What is cryptocurrency?
Cryptocurrency is a huge market, but it’s not one that we’re all familiar with quite yet. So let’s update you in case you aren’t familiar with the term.
In its simplest form, a cryptocurrency is a form of digital money. The main difference between this and let’s say, a debit card is that cryptocurrency relies on a technology known as Blockchain. But why does that matter?
When you use a bank card or other form of transaction, there is always a middleman. You can use your debit machine at an ATM to withdraw money, but in order to withdraw that money, you must store your money in a bank. The bank is your middleman. And what do middlemen do? They take a cut of your transaction.
But Blockchain is decentralized. This means it’s not run by any single person, which also means that there is no middle man. And a lot of people are seeing the value of money without a middleman, especially when it puts them in charge of their own money.
How has cryptocurrency changed the financial market?
Cryptocurrency has changed the financial market in many ways. Firstly, it’s giving people more confidence in financial systems. Sadly, many people don’t have a lot of faith in authorities today. Unfortunately, it’s authorities who control things like our credit cards and payments. Well, with cryptocurrency, this is no longer an issue. People who were once worried that authorities did not have their best interests in mind can now sleep soundly knowing their money is in their own hands.
And when you put money into people’s own hands and remove the power that the middleman holds, you also remove any corruption or abuses of power that comes along with that.
And as cryptocurrency continues to grow, it can also impact the future of the financial market by making it more secure to borrow money and lowering interest rates, creating more transparency and trust among global traders, and making transactions cheaper and quicker.

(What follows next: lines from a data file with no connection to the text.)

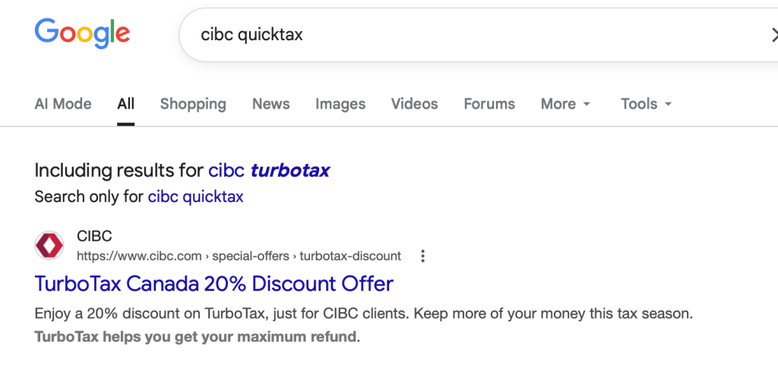Click the result snippet about the 20% discount
778x375 pixels.
(363, 313)
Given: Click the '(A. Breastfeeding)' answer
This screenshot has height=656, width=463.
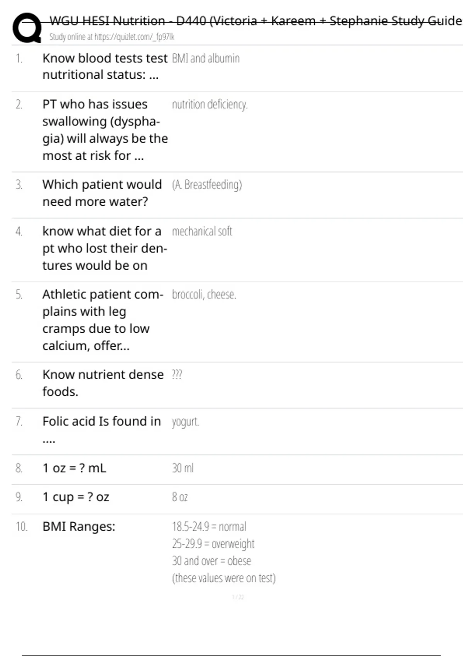Looking at the screenshot, I should click(207, 185).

The flip side of this is because of the decentralized nature of cryptocurrency, governments have less power to influence the financial markets. Is that a good or bad thing? It depends on your economic philosophy but the financial tools that a Federal Reserve has such as affecting interest rates via bond markets are no longer possible. Is it possible that an economic downturn is made worse because the federal government no longer has tools to prod the markets a certain way?
Cryptocurrency and Dentistry
So far the Cryptocurrency market hasn’t disrupted the dentistry industry the way it has others, but some dentists are already accepting it as a form of payment from their clients.
In addition, a new and innovative technology-based on cryptocurrency may also be introduced to the dentistry industry very soon. The technology, known as “Dentacoin” is designed to shift the focus of care from treatments to preventative maintenance by providing dentists with monthly payments from the patients in exchange for no-fee (or greatly reduced fee) services. All contacts, payments, and infrastructure will be set out by Dentacoin.
In conclusion, cryptocurrency is here to stay. Whether it continues to grow unregulated or is controlled by laws remains to be seen. So it is a good financial move to keep up on cryptocurrency and see if it fits into your financial goals either as an investment or possibly a merchant that accepts payments via cryptocurrency.